Mengenal Monumen 1.000 Km Anyer - Panarukan

  • AWESOME!13
    • 7
    • 5
    • 4
    • 1
    • 0
sumber gambar :

Malam itu, saya mengunjungi Monumen 1.000 Km Anyer - Panarukan, kebetulan warna pilar baru saja direnovasi. Juga ada 10 lampu penerang yang baru di pasang. Sehingga area taman monumen ini tampak terang.

Oleh : Moh. Imron

Monumen 1.000 Km Anyer – Panarukan terletak di Wringin Anom Kecamatan Panarukan Kabupaten Situbondo, dekat dengan Jembatan Sibun. Dulu, tempat ini merupakan Tugu Perjuangan (1818), kemudian diganti dengan Tugu Udang (1990). Monumen ini selesai dibangun oleh Pemkab pada September 2014.
Monumen yang dibangun sekarang ini adalah sebagai simbolis dari titik 1.000 Km yang sebenarnya, yaitu terletak di barat pasar Panarukan, di rumah salah satu rumah warga.

Di taman monumen ini berdiri delapan belas pilar yang kokoh artinya Situbondo lahir pada tahun 1818. Pernah dibahas dalam sarasehan Hari Jadi Kabupaten Situbondo di tahun 2012 oleh Pemerintah Situbondo.

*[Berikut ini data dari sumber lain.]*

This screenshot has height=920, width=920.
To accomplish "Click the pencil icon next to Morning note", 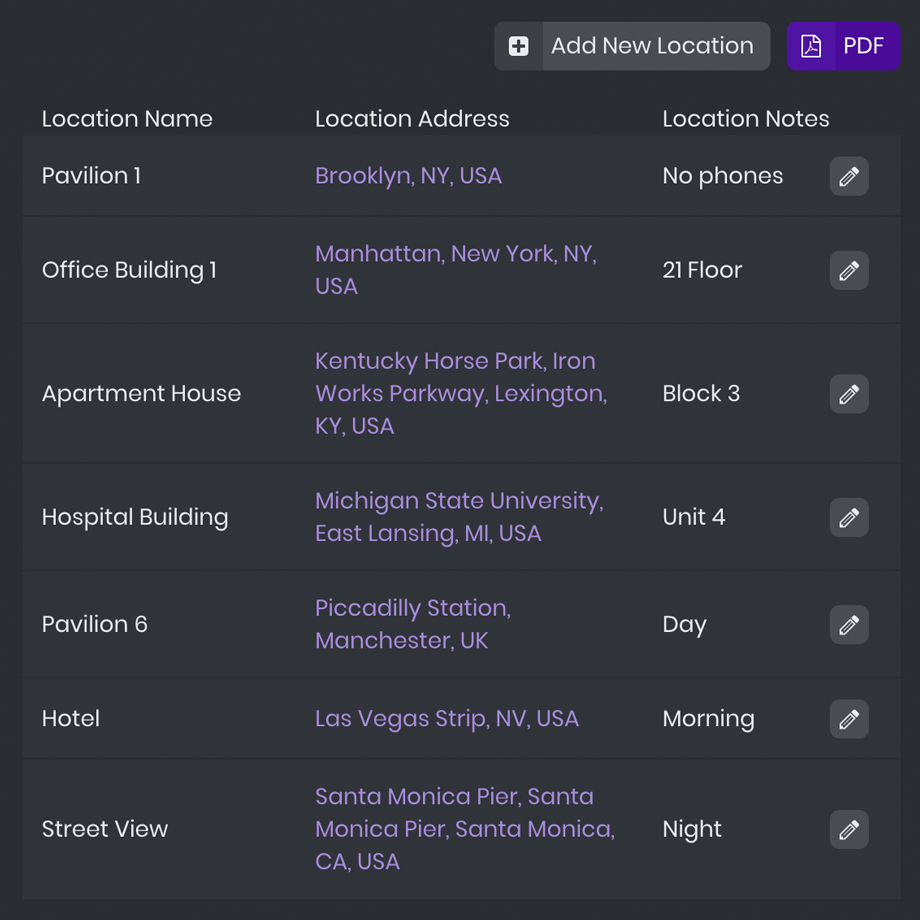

Jika pilar ini disejajarkan maka tinggi rendahnya akan membentuk seperti Gunung Putri Tidur. Barangkali bangunan ini terinspirasi dari lukisan Daedels bersama tugu 1.000 Km dengan latar Gunung Ringgit atau lebih dikenal Putri Tidur dapat dilihat dari area ini.

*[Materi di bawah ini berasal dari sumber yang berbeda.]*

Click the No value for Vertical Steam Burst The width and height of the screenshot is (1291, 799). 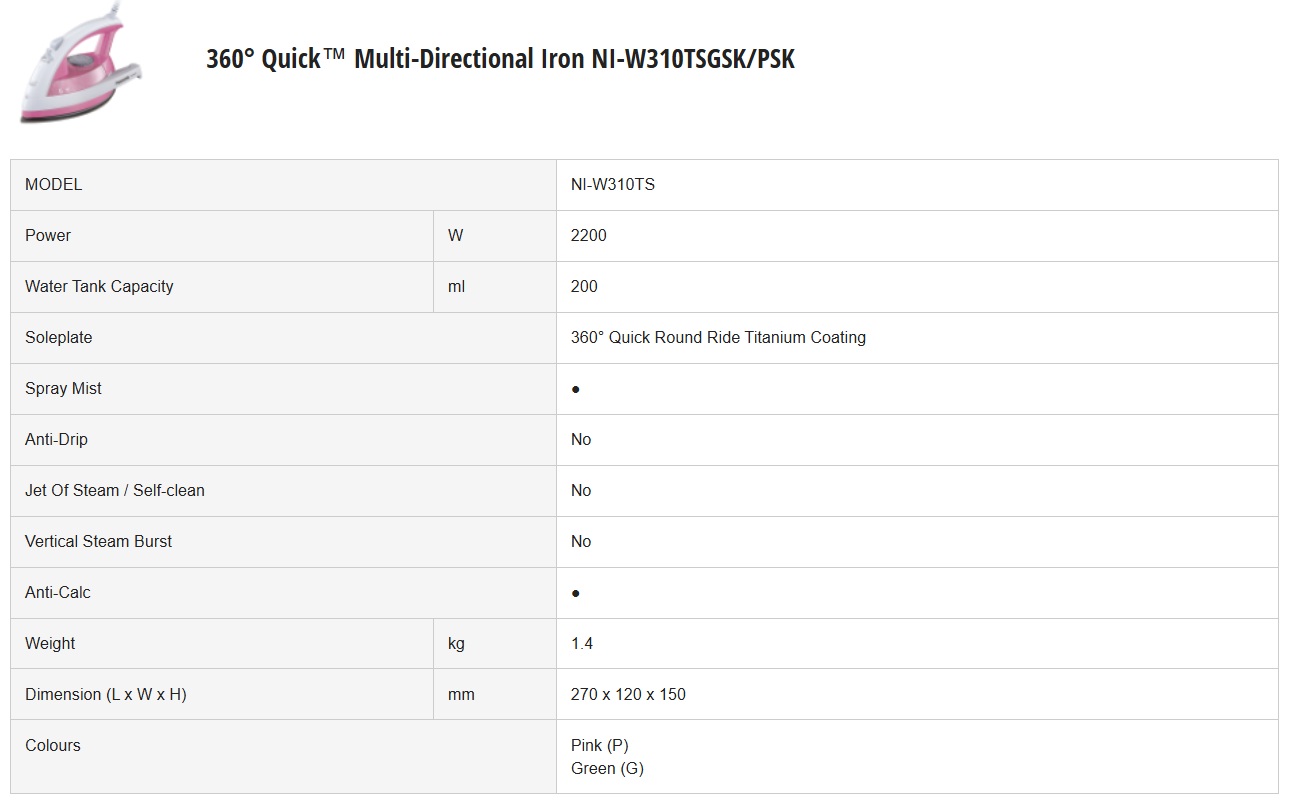pyautogui.click(x=581, y=542)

Di sebelah timur taman monumen terdapat patung kecil. Seolah menggambarkan seorang pribumi yang tampak lesuh akan kesengsaraan dan kesedihan menjadi pekerja paksa, misalnya tebu, kopi, tembakau serta pembangunan Jalan Raya Pos.

Tujuan Daendels membangun Jalan Raya Pos Anyer – Panarukan itu untuk; strategi dan militer yaitu melindungi Jawa di bawah kekuasaan kolonial Belanda dari serangan Armada Inggris, ujung timur Pulau Jawa merupakan kawasan yang sangat subur, penghasil produk-produk penting terutama hasil perkebunan dan pertanian sedangkan Panarukan juga merupakan tempat cadangan pangan dan persenjataan Kolonial Belanda. (historia.id)

Jalan Raya ini dibangun selama satu tahun, dan memakan korban ribuan penduduk Indonesia meskipun sampai sekarang menjadi  jalur transportasi penting dari Jawa Timur hingga Jawa Barat serta  menyimpan banyak sejarah dan luka yang mendalam.

Bangunan ini merupakan akhir dari ujung pembangunan jalan Daeldels yang wajib kita ketahui sebagai wisata sejarah. Dengan adanya tanaman bunga, rumput-rumput yang hijau dan beberapa tumbuhan atau pohon di taman ini membuat monumen ini lebih indah. Sekaligus sembagai penanda sejarah di Kabupaten Situbondo.